Document text.

☆ ☆ ☆ ☆

A three-judge state appellate court panel has ruled in favor of a widow who sued chemical

maker Rohm and Haas over her late husband’s brain cancer, ordering a Philadelphia judge to further explain his rationale for issuing compulsory nonsuit on the plaintiff’s strict liability claim only.

In a non-precedential opinion filed May 31, the Superior Court judges remanded to the Philadelphia Court of Common Pleas a case initiated by Joanne Branham, who in the spring of 2006 filed suit on behalf of her deceased husband, Franklin Delano Branham, against the chemical manufacturer and others over the husband’s illness.

The plaintiff claimed that the defendants were responsible for her late husband’s brain cancer diagnosis, alleging that the groundwater and air contamination coming from the Rohm and Haas plant in Ringwood, Ill., led to Franklin Delano Branham developing brain cancer.

The husband died at age 63, shortly after being diagnosed with the malignant brain tumor.

Joanne Branham alleged that the chemical company knowingly and recklessly dumped the toxic chemical vinyl chloride into an unlined pit for decades at the Illinois plant, which is located a mile north of where the couple lived for three decades, and that the vinyl chloride eventually made its way south in a groundwater plume and contaminated drinking water wells serving the housing development where the plaintiffs and others resided.

The woman also claimed in her suit that the vinyl chloride percolated up through the ground and into the air around the homes.

The widow’s complaint against Rohm and Haas Co., Rohm and Haas Chemicals LLC and Morton International Inc. asserted claims of strict liability, negligence and fraud.

In the summer of 2011, as the case was making its way toward trial in Philadelphia, Common Pleas Court Judge Allan Tereshko granted summary judgment in favor of the defendants, in response to their motion seeking to dismiss the strict liability claim before the case came before a jury, the record shows.

The trial court had found that the chemical company’s disposal of vinyl chloride in the unlined pit at the Illinois plant didn’t constitute an “abnormally dangerous activity.”

Tereshko ultimately entered a nonsuit in the middle of the case after it had gone to trial on the remaining negligence and fraud claims, according to the appellate court’s opinion.

The appeals panel wrote in its decision that before it could examine the merits of the plaintiff’s appeal, the judges must first be given an additional opinion from the trial court judge explaining the compulsory nonsuit on the strict liability claim.

☆ ☆ ☆ ☆

Task requirements.
1) Please substitute "subdivision" for "housing development" in the Rohm and Haas lawsuit article from "Joanne Branham alleged" to "around the homes.", and write out that passage.
2) Continue the Rohm and Haas lawsuit article past its last sentence.
The items after the Rohm and Haas lawsuit article are separate material.

Excerpted records.
☆ ☆ ☆ ☆

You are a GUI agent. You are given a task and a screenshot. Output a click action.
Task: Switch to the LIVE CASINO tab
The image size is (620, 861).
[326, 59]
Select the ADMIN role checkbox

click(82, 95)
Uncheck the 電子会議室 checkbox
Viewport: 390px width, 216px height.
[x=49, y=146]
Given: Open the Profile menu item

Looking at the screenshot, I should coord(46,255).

☆ ☆ ☆ ☆

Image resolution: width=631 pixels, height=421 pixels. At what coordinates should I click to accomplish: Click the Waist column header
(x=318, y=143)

☆ ☆ ☆ ☆

Per-task outputs.
1)
Joanne Branham alleged that the chemical company knowingly and recklessly dumped the toxic chemical vinyl chloride into an unlined pit for decades at the Illinois plant, which is located a mile north of where the couple lived for three decades, and that the vinyl chloride eventually made its way south in a groundwater plume and contaminated drinking water wells serving the subdivision where the plaintiffs and others resided.

The woman also claimed in her suit that the vinyl chloride percolated up through the ground and into the air around the homes.

2)
At the heart of Tereshko’s ruling were sections 519 and 520 of the Restatement (Second) of Torts, with the former providing that “one who carries on an abnormally dangerous activity is subject to liability from harm to the person, land or chattels of another resulting from the activity, although he has exercised the utmost care to prevent the harm,” and the latter outlining the six factors that are relevant in determining whether an activity is considered abnormally dangerous.

Citing case law, the appellate panel wrote that this determination is a question of law for the trial judge, and not the jury.

In its opinion, the appeals judges wrote that in his order granting summary judgment on the strict liability claim, Tereshko never discussed the six factors set forth in Section 520 of the Restatement (Second) of Torts that are required to make the “abnormally dangerous” determination.

“Instead, the trial court inferred that Appellant’s claims sounded in negligence and assumed that if the [defendants’] storage facility was properly maintained without negligence, there would have been no release into or infiltration of the surroundings,” the appellate decision reads. “We remind the trial court that in reviewing a motion for summary judgment, courts must view the record in the light most favorable to Appellant as the non-moving party.”

The panel remanded the case to Philadelphia, ordering Tereshko to prepare an opinion specifically applying the factors set forth in Section 520 of the Restatement of Torts within 30 days of its opinion.

The plaintiff was also given a month’s time in which to file her own brief if she chooses to do so.

The decision was written by Superior Court President Judge Correale F. Stevens.

The other participating jurists were President Judge Emeritus Kate Ford Elliot and Judge Cheryl Lynn Allen.